» **Exercise objective**:
The expected output is every entry, repeated word for word.

Saved entries:
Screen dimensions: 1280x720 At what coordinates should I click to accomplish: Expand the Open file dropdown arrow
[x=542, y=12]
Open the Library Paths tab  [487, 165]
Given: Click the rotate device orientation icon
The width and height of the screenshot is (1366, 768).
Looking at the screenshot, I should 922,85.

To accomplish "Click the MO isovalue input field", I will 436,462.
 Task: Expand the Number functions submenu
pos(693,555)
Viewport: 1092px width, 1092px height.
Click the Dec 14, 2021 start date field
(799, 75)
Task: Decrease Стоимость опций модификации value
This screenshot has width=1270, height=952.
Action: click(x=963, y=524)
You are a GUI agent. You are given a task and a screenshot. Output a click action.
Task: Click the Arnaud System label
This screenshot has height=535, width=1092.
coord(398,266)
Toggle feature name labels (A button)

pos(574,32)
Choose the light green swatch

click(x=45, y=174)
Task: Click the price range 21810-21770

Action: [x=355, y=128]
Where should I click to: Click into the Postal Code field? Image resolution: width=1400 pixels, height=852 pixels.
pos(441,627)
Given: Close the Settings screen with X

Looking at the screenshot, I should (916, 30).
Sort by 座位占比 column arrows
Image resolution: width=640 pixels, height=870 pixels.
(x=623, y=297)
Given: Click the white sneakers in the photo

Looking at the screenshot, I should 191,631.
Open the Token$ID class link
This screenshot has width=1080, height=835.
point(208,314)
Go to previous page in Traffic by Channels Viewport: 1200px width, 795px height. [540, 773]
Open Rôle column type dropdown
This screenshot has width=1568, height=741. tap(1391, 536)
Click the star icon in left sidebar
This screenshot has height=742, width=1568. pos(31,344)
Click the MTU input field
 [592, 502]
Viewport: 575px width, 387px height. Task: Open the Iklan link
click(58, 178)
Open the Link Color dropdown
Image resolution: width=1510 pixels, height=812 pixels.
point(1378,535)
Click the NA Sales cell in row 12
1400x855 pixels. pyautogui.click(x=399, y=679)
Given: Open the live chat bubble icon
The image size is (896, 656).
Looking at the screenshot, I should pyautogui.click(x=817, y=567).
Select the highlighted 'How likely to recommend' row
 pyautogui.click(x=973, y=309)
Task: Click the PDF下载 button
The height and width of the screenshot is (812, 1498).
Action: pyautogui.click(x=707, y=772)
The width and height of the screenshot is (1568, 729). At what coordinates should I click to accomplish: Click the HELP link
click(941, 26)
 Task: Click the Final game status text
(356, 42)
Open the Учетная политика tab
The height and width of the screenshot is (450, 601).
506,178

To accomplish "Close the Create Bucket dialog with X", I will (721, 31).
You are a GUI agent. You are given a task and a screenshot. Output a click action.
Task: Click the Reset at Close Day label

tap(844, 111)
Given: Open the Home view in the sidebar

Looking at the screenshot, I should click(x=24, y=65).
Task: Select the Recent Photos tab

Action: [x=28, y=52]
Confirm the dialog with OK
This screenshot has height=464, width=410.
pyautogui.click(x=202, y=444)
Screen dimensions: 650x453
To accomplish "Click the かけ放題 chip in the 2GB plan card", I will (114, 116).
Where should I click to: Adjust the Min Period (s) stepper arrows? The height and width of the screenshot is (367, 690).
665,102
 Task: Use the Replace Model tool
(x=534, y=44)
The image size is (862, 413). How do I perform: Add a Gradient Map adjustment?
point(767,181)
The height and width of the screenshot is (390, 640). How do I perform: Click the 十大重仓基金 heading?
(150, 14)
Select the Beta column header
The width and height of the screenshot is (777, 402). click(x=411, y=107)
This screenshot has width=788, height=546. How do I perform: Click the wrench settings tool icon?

» **Output of the task**:
Screen dimensions: 1280x720 At what coordinates should I click to accomplish: Expand the Open file dropdown arrow
[x=542, y=12]
Open the Library Paths tab  [487, 165]
Given: Click the rotate device orientation icon
The width and height of the screenshot is (1366, 768).
Looking at the screenshot, I should 922,85.

To accomplish "Click the MO isovalue input field", I will 436,462.
 Task: Expand the Number functions submenu
pos(693,555)
Viewport: 1092px width, 1092px height.
Click the Dec 14, 2021 start date field
(799, 75)
Task: Decrease Стоимость опций модификации value
This screenshot has width=1270, height=952.
Action: click(x=963, y=524)
You are a GUI agent. You are given a task and a screenshot. Output a click action.
Task: Click the Arnaud System label
This screenshot has height=535, width=1092.
coord(398,266)
Toggle feature name labels (A button)

pos(574,32)
Choose the light green swatch

click(x=45, y=174)
Task: Click the price range 21810-21770

Action: [x=355, y=128]
Where should I click to: Click into the Postal Code field? Image resolution: width=1400 pixels, height=852 pixels.
pos(441,627)
Given: Close the Settings screen with X

Looking at the screenshot, I should (916, 30).
Sort by 座位占比 column arrows
Image resolution: width=640 pixels, height=870 pixels.
(x=623, y=297)
Given: Click the white sneakers in the photo

Looking at the screenshot, I should 191,631.
Open the Token$ID class link
This screenshot has width=1080, height=835.
point(208,314)
Go to previous page in Traffic by Channels Viewport: 1200px width, 795px height. [540, 773]
Open Rôle column type dropdown
This screenshot has width=1568, height=741. tap(1391, 536)
Click the star icon in left sidebar
This screenshot has height=742, width=1568. pos(31,344)
Click the MTU input field
 [592, 502]
Viewport: 575px width, 387px height. Task: Open the Iklan link
click(58, 178)
Open the Link Color dropdown
Image resolution: width=1510 pixels, height=812 pixels.
point(1378,535)
Click the NA Sales cell in row 12
1400x855 pixels. pyautogui.click(x=399, y=679)
Given: Open the live chat bubble icon
The image size is (896, 656).
Looking at the screenshot, I should pyautogui.click(x=817, y=567).
Select the highlighted 'How likely to recommend' row
 pyautogui.click(x=973, y=309)
Task: Click the PDF下载 button
The height and width of the screenshot is (812, 1498).
Action: pyautogui.click(x=707, y=772)
The width and height of the screenshot is (1568, 729). At what coordinates should I click to accomplish: Click the HELP link
click(941, 26)
 Task: Click the Final game status text
(356, 42)
Open the Учетная политика tab
The height and width of the screenshot is (450, 601).
506,178

To accomplish "Close the Create Bucket dialog with X", I will (721, 31).
You are a GUI agent. You are given a task and a screenshot. Output a click action.
Task: Click the Reset at Close Day label

tap(844, 111)
Given: Open the Home view in the sidebar

Looking at the screenshot, I should click(x=24, y=65).
Task: Select the Recent Photos tab

Action: [x=28, y=52]
Confirm the dialog with OK
This screenshot has height=464, width=410.
pyautogui.click(x=202, y=444)
Screen dimensions: 650x453
To accomplish "Click the かけ放題 chip in the 2GB plan card", I will (114, 116).
Where should I click to: Adjust the Min Period (s) stepper arrows? The height and width of the screenshot is (367, 690).
665,102
 Task: Use the Replace Model tool
(x=534, y=44)
The image size is (862, 413). How do I perform: Add a Gradient Map adjustment?
point(767,181)
The height and width of the screenshot is (390, 640). How do I perform: Click the 十大重仓基金 heading?
(150, 14)
Select the Beta column header
The width and height of the screenshot is (777, 402). click(x=411, y=107)
This screenshot has width=788, height=546. How do I perform: Click the wrench settings tool icon?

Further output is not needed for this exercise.